Метамодерн, в отличие от своего предшественника постмодерна, уважителен к старине и истории, но смотрит в будущее сквозь эти пыльные багажи и устремлен к науке и новым открытиям. Он с серьезностью девятилетнего ребёнка, играющего в магазин листиками тополя, собирает витражи своей реальности из столкновения эмоций, которые он не стесняется показывать, но, с другой стороны, трезво понимает их социальную ценность, потому и демонстрирует с такой театральностью.
Все это есть в картинах Бондарева, и если вы устали от его многослойных удивлений и аллюзий на самого себя и всего вокруг, взгляните на его самые последние работы.
Они не оформились еще в какую-то одну выставку, соответственно, на них пока не висит неснимаемый ярлык кураторской печати. Пока что это отдельные мини серии и триптихи, очень воздушные, некоторые совсем иные, изматывающие своей декоративностью, но явно современные и многослойно-красивые, как философия Ролана Барта.
Вот – пудели. Они выглядят душными и клаустрофобическими в этом тесном облачном мультяшном обрамлении, но от этого – смешные.

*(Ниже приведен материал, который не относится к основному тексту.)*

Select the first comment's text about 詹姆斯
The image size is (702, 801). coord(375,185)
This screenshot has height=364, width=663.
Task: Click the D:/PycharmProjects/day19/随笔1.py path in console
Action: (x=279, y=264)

А вот – завтрак, обед и ужин в Москве: убедительнее не бывает, но это не реализм: никогда не реализованные архитектурные, утопические проекты, вписанные самыми зефирными на свете красками в совершенно (как бы) реальные ситуации с теми же гротескными, но такими понятными поклонникам Бондарева персонажами.
По-хорошему, художественную карьеру Бондарева было бы правильно втиснуть в понятие «пост-метамодернизм», но не нам грезить о будущем, когда разноцветными салютами из разноцветных валют, рассветами, закатами и снова рассветами, подрывами и взрывами нарывов, яркими мечтами о ярких местах Сергей Бондарев вчера вгрызался в карнавальное прошлое, а сегодня тискает наше предстоящее. Искусство Бондарева – точно, в жилу.
Бастард, которым часто обзывают искусствоведы постмодернизм, в союзе с мифическими тварями Бондарева рождает новое и свежее, словно одурманивающе-отрезвляющий озон. Это даже не искусство, как его привыкли трактовать мы все, а понимание современности, её принятие, и, как следствие, адекватность дискурсу: чем несерьезнее, тем LOL.